Screenshot grounding data:
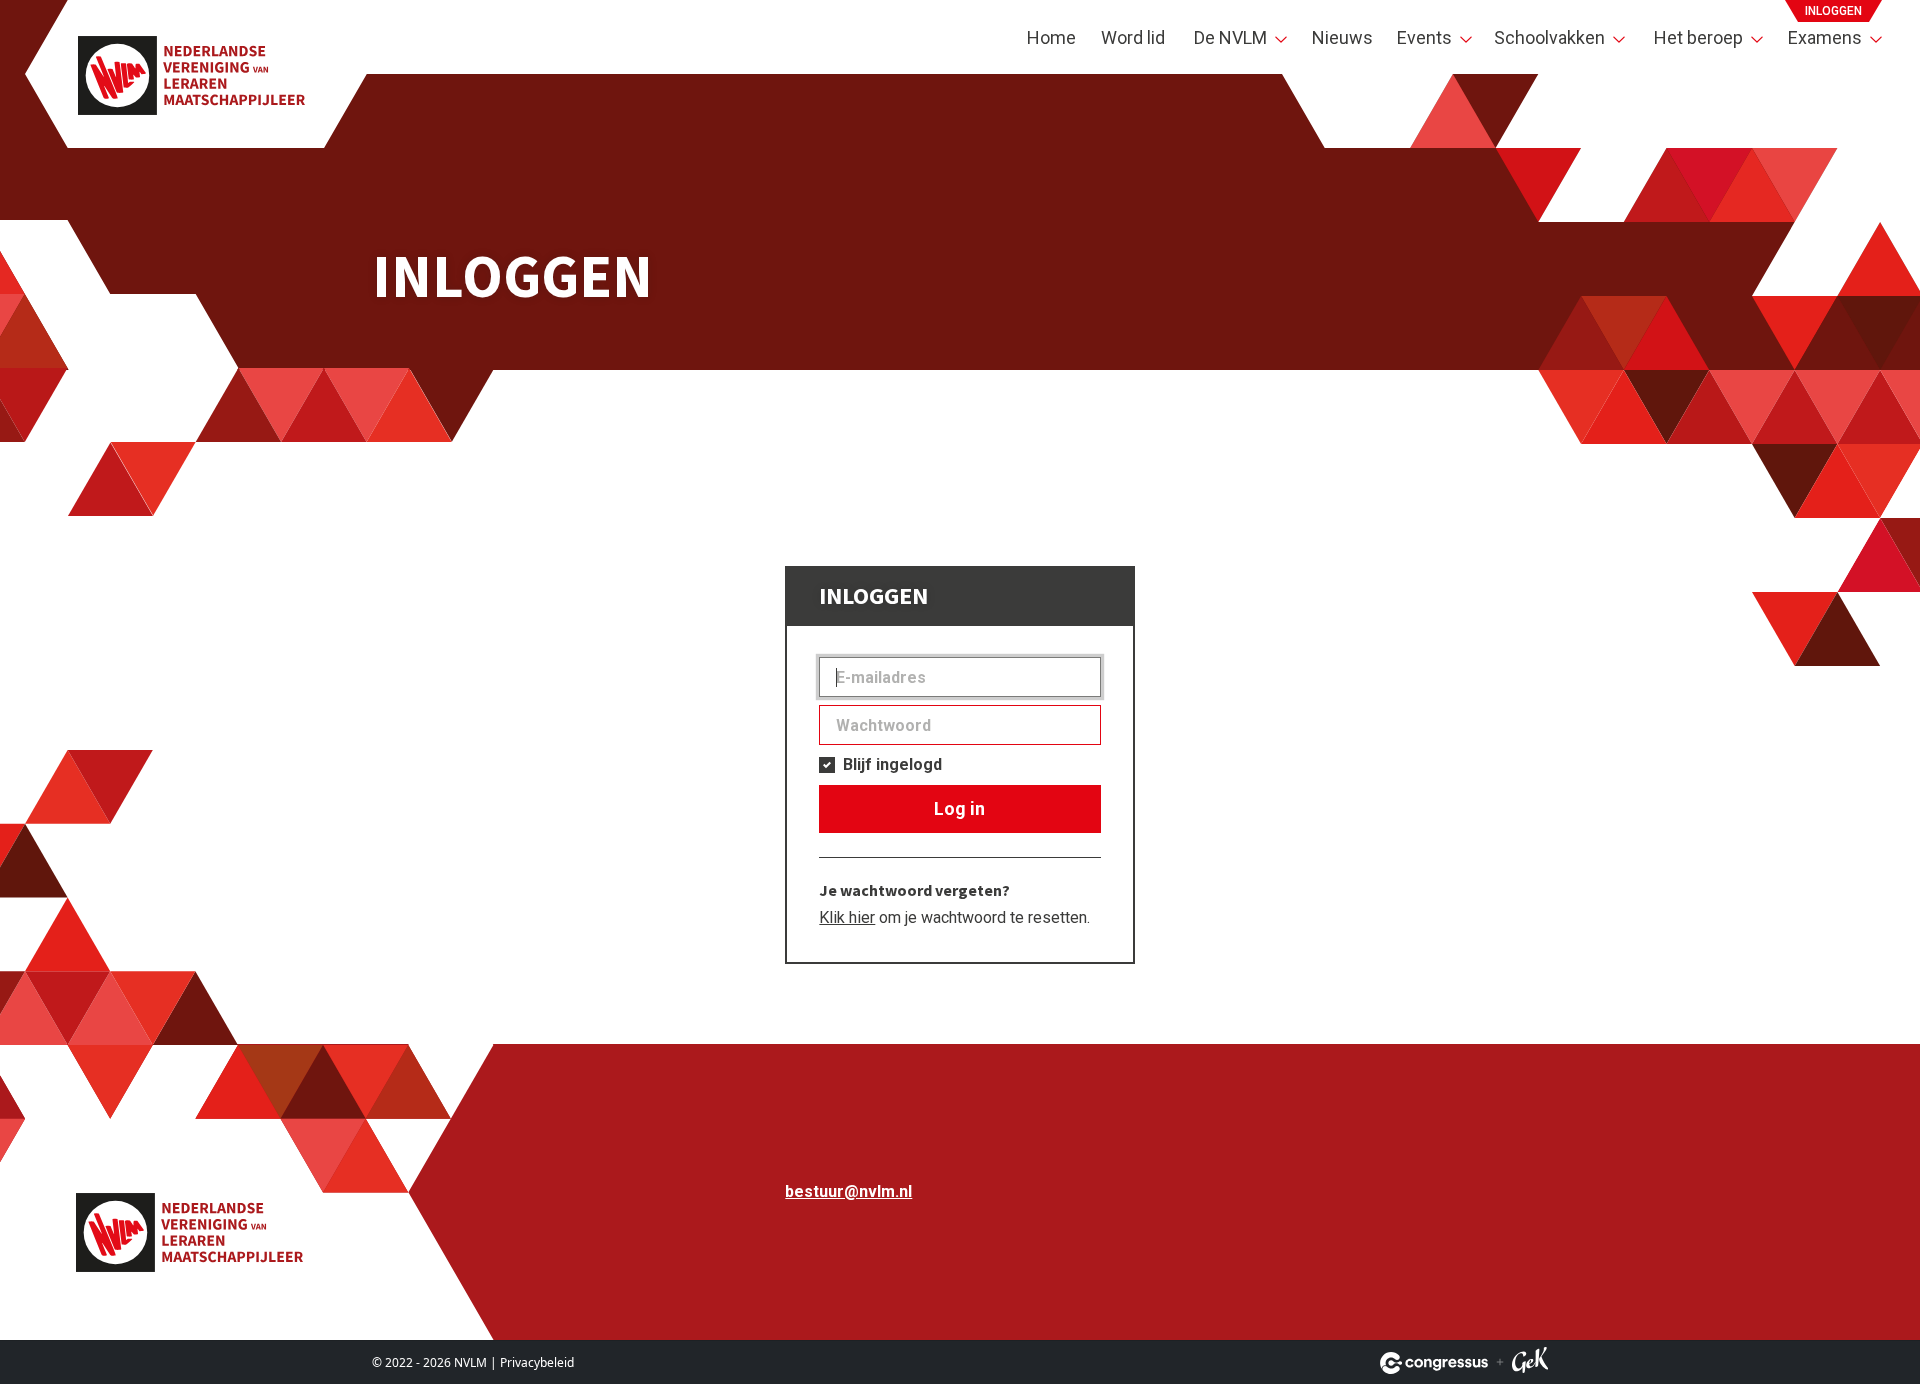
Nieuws (1342, 37)
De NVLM (1230, 37)
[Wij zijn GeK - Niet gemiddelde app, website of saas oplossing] (1530, 1363)
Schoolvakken (1549, 37)
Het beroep (1698, 37)
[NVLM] (191, 75)
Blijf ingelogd (892, 764)
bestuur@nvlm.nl (848, 1191)
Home (1051, 37)
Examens (1825, 37)
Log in (959, 808)
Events (1424, 37)
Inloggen (1833, 11)
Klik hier (847, 917)
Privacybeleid (537, 1362)
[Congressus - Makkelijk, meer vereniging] (1434, 1363)
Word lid (1133, 37)
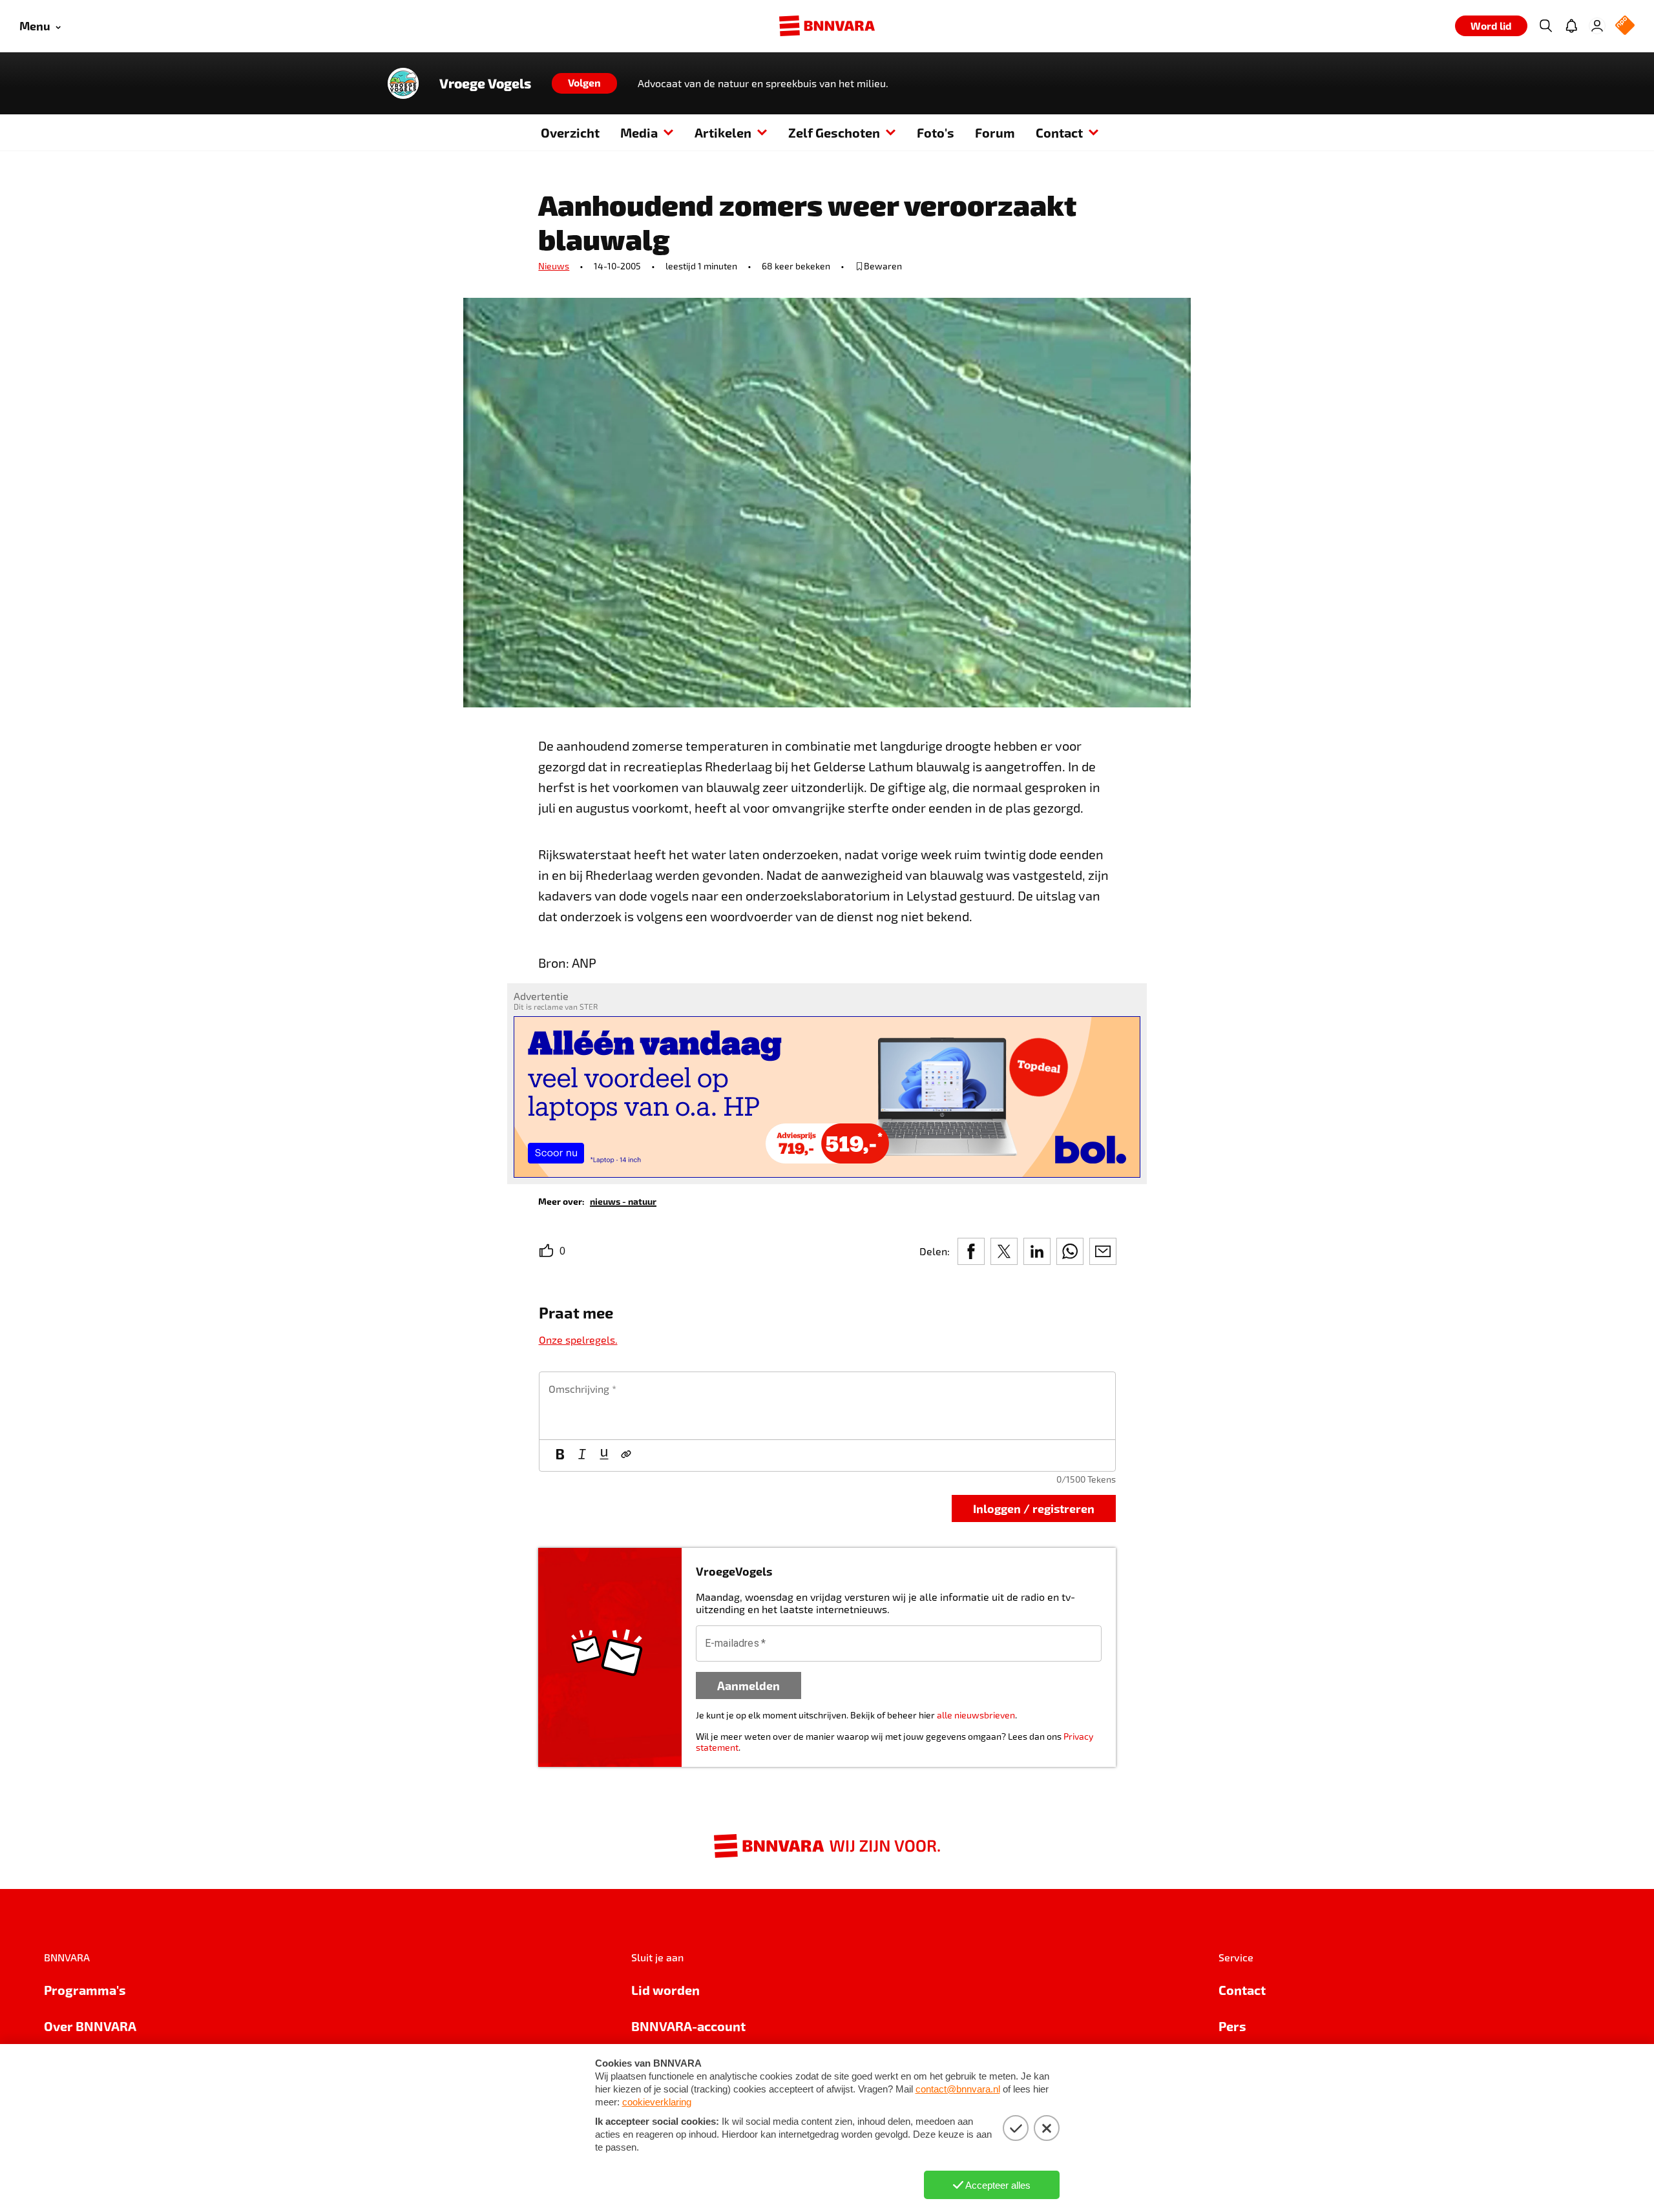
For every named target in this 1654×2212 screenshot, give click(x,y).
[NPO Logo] (1625, 26)
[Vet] (560, 1455)
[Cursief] (582, 1455)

YOUR GOAL. Word for word, repeat all the data, but not its images.

EXERCISE OUTPUT.
Nieuws (1342, 37)
De NVLM (1230, 37)
[Wij zijn GeK - Niet gemiddelde app, website of saas oplossing] (1530, 1363)
Schoolvakken (1549, 37)
Het beroep (1698, 37)
[NVLM] (191, 75)
Blijf ingelogd (892, 764)
bestuur@nvlm.nl (848, 1191)
Home (1051, 37)
Examens (1825, 37)
Log in (959, 808)
Events (1424, 37)
Inloggen (1833, 11)
Klik hier (847, 917)
Privacybeleid (537, 1362)
[Congressus - Makkelijk, meer vereniging] (1434, 1363)
Word lid (1133, 37)
For every named target in this 1654×2212 screenshot, give click(x,y).
[NPO Logo] (1625, 26)
[Vet] (560, 1455)
[Cursief] (582, 1455)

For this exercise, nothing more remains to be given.